== REQUIREMENT ==
Provide the number of lines of the records that include "axis", with no other content.

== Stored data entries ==
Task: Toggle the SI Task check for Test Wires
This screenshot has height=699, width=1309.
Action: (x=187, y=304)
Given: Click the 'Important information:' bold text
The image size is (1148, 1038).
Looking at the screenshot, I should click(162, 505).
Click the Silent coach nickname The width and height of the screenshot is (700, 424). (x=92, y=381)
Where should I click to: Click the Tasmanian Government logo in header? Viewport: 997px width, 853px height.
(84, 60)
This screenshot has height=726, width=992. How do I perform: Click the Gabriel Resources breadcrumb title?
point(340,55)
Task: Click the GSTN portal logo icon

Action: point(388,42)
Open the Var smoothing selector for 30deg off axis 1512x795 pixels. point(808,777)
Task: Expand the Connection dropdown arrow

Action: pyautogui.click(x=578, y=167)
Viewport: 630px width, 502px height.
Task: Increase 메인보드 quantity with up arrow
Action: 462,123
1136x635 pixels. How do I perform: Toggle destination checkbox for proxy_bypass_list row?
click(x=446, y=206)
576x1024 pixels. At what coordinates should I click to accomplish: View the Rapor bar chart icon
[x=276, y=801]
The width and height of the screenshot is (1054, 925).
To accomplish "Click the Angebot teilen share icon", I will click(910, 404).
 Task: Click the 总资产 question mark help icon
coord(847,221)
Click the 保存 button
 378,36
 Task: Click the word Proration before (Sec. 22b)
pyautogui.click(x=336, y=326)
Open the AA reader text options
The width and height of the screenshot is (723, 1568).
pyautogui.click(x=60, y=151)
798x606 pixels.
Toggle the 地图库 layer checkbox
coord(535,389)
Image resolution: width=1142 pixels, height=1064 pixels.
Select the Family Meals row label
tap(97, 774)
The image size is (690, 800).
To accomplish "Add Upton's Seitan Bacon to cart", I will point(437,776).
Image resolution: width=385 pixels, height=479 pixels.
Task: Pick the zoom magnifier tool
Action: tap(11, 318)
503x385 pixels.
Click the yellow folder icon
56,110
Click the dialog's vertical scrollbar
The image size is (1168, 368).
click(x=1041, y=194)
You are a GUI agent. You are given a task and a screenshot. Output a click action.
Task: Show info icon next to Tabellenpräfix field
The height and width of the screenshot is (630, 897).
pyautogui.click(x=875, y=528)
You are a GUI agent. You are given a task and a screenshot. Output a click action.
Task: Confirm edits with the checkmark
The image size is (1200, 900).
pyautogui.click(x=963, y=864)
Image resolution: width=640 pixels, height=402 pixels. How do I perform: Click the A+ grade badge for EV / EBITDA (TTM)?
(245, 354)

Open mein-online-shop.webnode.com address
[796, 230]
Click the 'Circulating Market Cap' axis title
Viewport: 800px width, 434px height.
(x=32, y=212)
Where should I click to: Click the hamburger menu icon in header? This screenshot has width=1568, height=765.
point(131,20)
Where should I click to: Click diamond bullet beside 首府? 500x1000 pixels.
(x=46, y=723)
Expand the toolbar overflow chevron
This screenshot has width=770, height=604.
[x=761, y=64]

== ANSWER TO THE EXERCISE ==
2